Making glass beads is not simple, there are many steps that must be followed, if not, the glass can stick where it isn't supposed to, or can be inferior and shatter.
 Lea creates  glass beads through the use of a propane/oxygen torch to melt glass rods. The molten glass is rolled onto a steel rod called a mandrel, which has been dipped in bead release to keep the glass from sticking to the mandrel. The beads are then placed directly into a digitally controlled kiln where they anneal overnight. 
What isn't mentioned is the creativity that goes into producing each bead.. it takes years of practice and patience to perfect a pattern, and practice to make a  bead  that is not only pleasing to the eye, but also sturdy enough to be used in jewelry.

I asked if there were any tips for someone who wants to work in glass, and Lea mentioned the 3 "P's" --- Practice, practice, practice.  She said it is hard to control the end result without practice, and lots of play thrown in! She says the better you become, the better you'll be able to get a feel for the glass.
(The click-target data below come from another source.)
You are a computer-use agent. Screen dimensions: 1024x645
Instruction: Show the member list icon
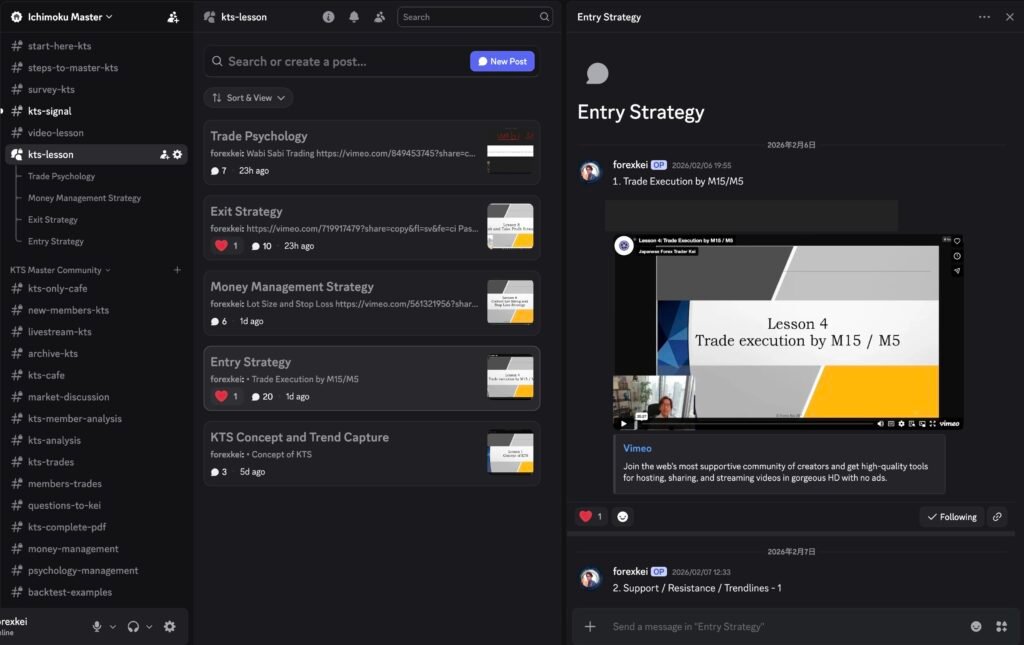379,17
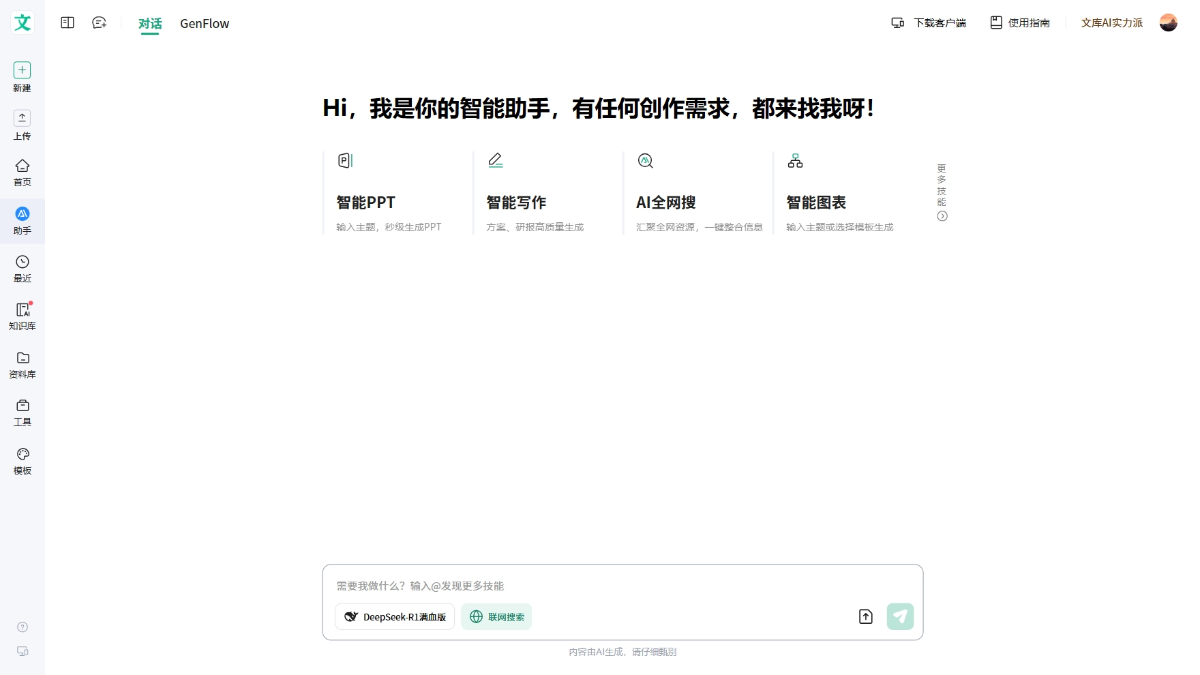Click the file upload icon in input box
The width and height of the screenshot is (1200, 675).
click(x=866, y=617)
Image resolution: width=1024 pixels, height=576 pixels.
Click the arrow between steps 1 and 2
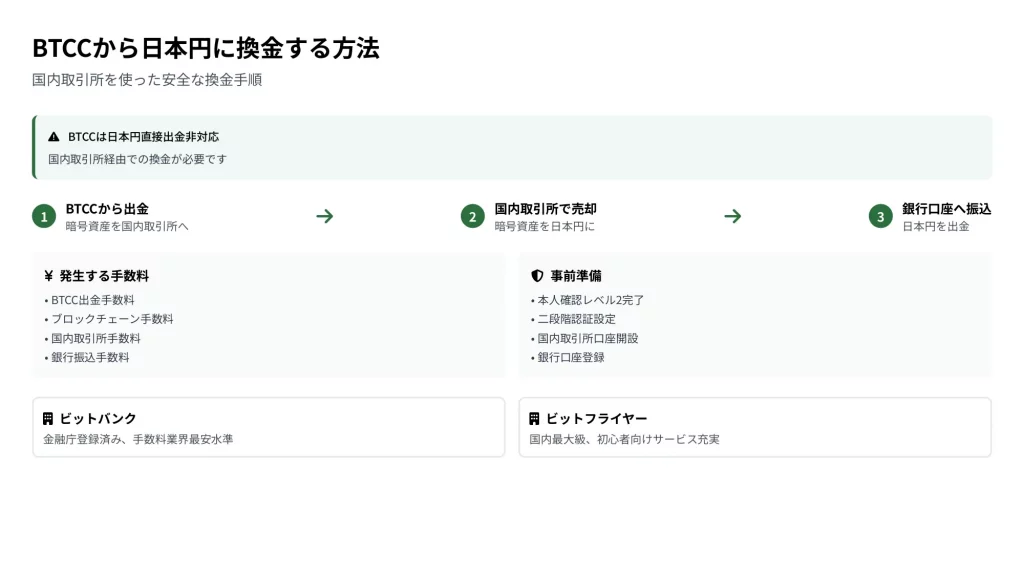pos(324,216)
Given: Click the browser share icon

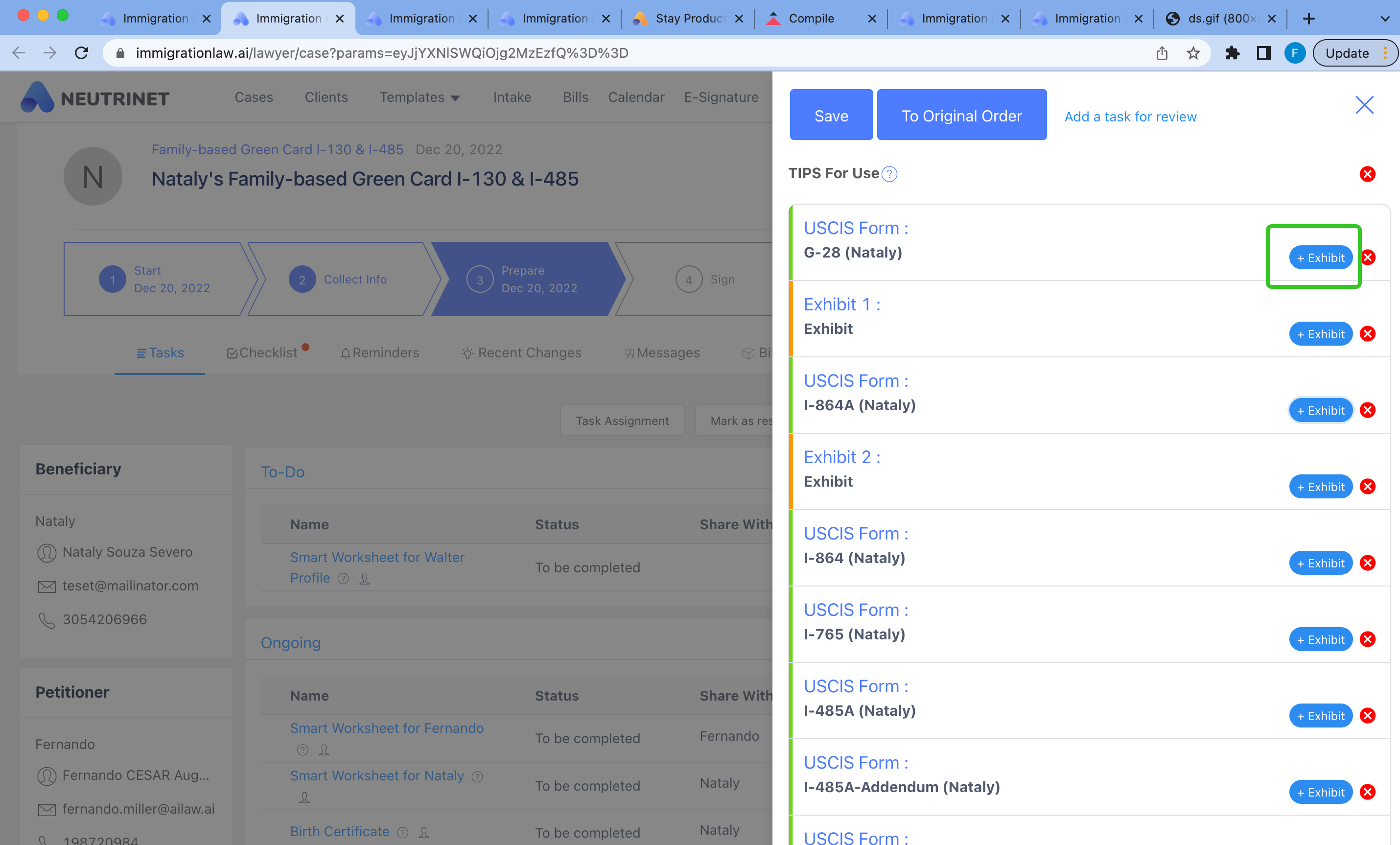Looking at the screenshot, I should 1161,53.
As many know, I have been struggling personally about what to call myself, and I'm curious about what each of the people featured in this series, would call themselves...  When I asked Lea, Do you consider yourself an 'artist'? She answered with this quote, which is by -Helena Bonham Carter

I think everything in life is art. What you do. How you dress. The way you love someone, and how you talk. Your smile and your personality. What you believe in, and all your dreams. The way you drink your tea. How you decorate your home. Or party. Your grocery list. The food you make. How your writing looks. And the way you feel.
Lea Avroch- End Caps- Topaz Iris scrollwork

Life is art. 

How very appropriate for this question.

Please visit any or all of Lea Avroch's pages!

Boro Focal, Coral-- Lea Avroch

Terrecotta Rustica End Cap Beads- LeaAvroch


  1. thank you so much Maire Covert for this beautiful write up! <3

  2. I am honored to be able to include your work. It is beautiful and timeless, thank you very much for allowing me to intrude into your life and for allowing me to share your beauties!